Given passage.
Mossad’s brief includes all three elements, but it shares discoveries with “friendly” services on its long-established policy articulated to the author by its former director general David Kimche as “Israel, first, last—and always.”
However, GCHQ maintains a “nothing held back” relationship with the most powerful intelligence-gathering organization on earth, whose activities are rooted in the deep black of space. From there America’s National Security Agency (NSA) uses its armada of satellites to spy on the globe. The threat of terrorism has increased NSA’s power; fresh targets are added to its electronic shopping lists by the CIA and other members of the U.S. intelligence community.
NSA cost more than $4 billion to run in 2005, employed twenty-seven thousand full-time experts, analysts, and technicians, plus a team of shredders to dispose of forty tons of paper a day; it also could call upon a hundred thousand U.S. servicemen and civilians scattered around the world. Part of its budget is spent on running highly secret listening posts in Britain: at Chicksands in Bedfordshire, Edzell in Scotland, Brawdy in Wales, and, the largest of all, at Menwith Hill near Harrogate in the north of England. All are linked to GCHQ and its own monitoring stations in Cyprus, West Germany, and Australia. It ensures nowhere is beyond surveillance.
Behind NSA’s double-chain fence, topped by barbed wire interwoven with electric strands, its acres of computers vacuum the entire electromagnetic global spectrum, homing in on a dictionary of key words in scores of languages. Nothing politically, economically, or militarily significant in a telephone call, a conversation in the office of the secretary general of the United Nations, Kofi Annan, in a fax or an e-mail, escapes NSA’s attention. While the UN headquarters in New York is sovereign territory and placing a bug there is illegal under international law, it is routinely done by NSA and GCHQ to spy on hostile countries and those deemed to be friendly to the United States and Britain; the latter are spied upon mainly for commercial reasons or to give London and Washington an edge on diplomatic negotiations. NATO allies are also under regular surveillance at the UN, and Mossad keeps a yaholomin unit in New York to spy on Arab and other missions.

Problems and tasks.
1. According to the passage on intelligence surveillance, why do NSA and GCHQ spy at the United Nations on countries deemed friendly to the United States and Britain? Answer in one to three sentences.
2. Write the next part of the passage on intelligence surveillance, picking up after its final sentence.
The data that come after this note are not needed to complete the tasks.

Information provided.

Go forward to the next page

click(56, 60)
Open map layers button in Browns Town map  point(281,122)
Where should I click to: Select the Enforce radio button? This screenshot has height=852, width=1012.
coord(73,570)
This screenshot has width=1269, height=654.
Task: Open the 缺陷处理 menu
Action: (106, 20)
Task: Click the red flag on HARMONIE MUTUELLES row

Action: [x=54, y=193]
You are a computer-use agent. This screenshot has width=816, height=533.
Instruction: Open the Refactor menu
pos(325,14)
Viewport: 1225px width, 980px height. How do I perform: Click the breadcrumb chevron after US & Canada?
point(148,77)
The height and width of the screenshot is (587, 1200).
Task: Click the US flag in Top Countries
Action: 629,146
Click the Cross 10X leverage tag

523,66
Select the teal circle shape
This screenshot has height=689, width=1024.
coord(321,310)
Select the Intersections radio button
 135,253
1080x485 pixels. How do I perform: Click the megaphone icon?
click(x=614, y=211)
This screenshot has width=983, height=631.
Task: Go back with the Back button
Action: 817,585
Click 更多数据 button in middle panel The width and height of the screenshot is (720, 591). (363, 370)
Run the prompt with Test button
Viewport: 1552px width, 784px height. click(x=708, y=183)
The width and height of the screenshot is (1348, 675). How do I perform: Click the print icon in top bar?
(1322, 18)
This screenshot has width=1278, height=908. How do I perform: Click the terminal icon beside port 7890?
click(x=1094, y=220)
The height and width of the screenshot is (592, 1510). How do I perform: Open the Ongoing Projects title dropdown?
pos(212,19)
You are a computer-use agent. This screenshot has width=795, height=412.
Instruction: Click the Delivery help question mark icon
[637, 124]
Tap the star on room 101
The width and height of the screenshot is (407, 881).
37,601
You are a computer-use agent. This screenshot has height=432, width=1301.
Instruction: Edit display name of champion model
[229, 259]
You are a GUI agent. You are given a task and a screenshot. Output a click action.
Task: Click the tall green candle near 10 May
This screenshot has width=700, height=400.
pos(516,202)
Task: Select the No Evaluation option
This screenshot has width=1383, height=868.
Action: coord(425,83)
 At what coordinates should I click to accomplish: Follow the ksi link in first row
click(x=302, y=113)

Responses in order.
1. Those countries are spied upon mainly for commercial reasons. The surveillance also gives London and Washington an edge in diplomatic negotiations.

2.
The material finds its way through the electronic corridors of the intelligence community in Washington and London, and on to Tel Aviv. In turn, Mossad reveals intelligence to NSA and GCHQ on a need-to-know basis. Master copies of NSA data are stored in temperature-controlled vaults underground. Somewhere among the library of secrets are the 1,015 intercepts of surveillance it admits to carrying out on Princess Diana and Dodi al-Fayed in the weeks before their deaths in Paris. In 2005, NSA continued to resist all attempts by Dodi’s father, Mohammed, to obtain copies of the intercepts, insisting they contained material of “national importance.”
In the run-up to the war with Iraq, both agencies combined to provide their political masters—ultimately President George Bush and Prime Minister Tony Blair—with sensitive private conversations of at least one leader who had steadfastly pledged his support for the war.
On February 9, 2003, Sir Richard Dearlove, then the dapper, soft-spoken director general of Britain’s MI6, had by early afternoon made several telephone calls about a surveillance operation to be mounted against Spain’s prime minister, Jose Maria Aznar, Spain’s ambassador at the United Nations, and senior officers at the Foreign Ministry in Madrid. Code named Condor, the operation was marked “Beyond Secret,” the highest classification MI6 shared with GCHQ and NSA.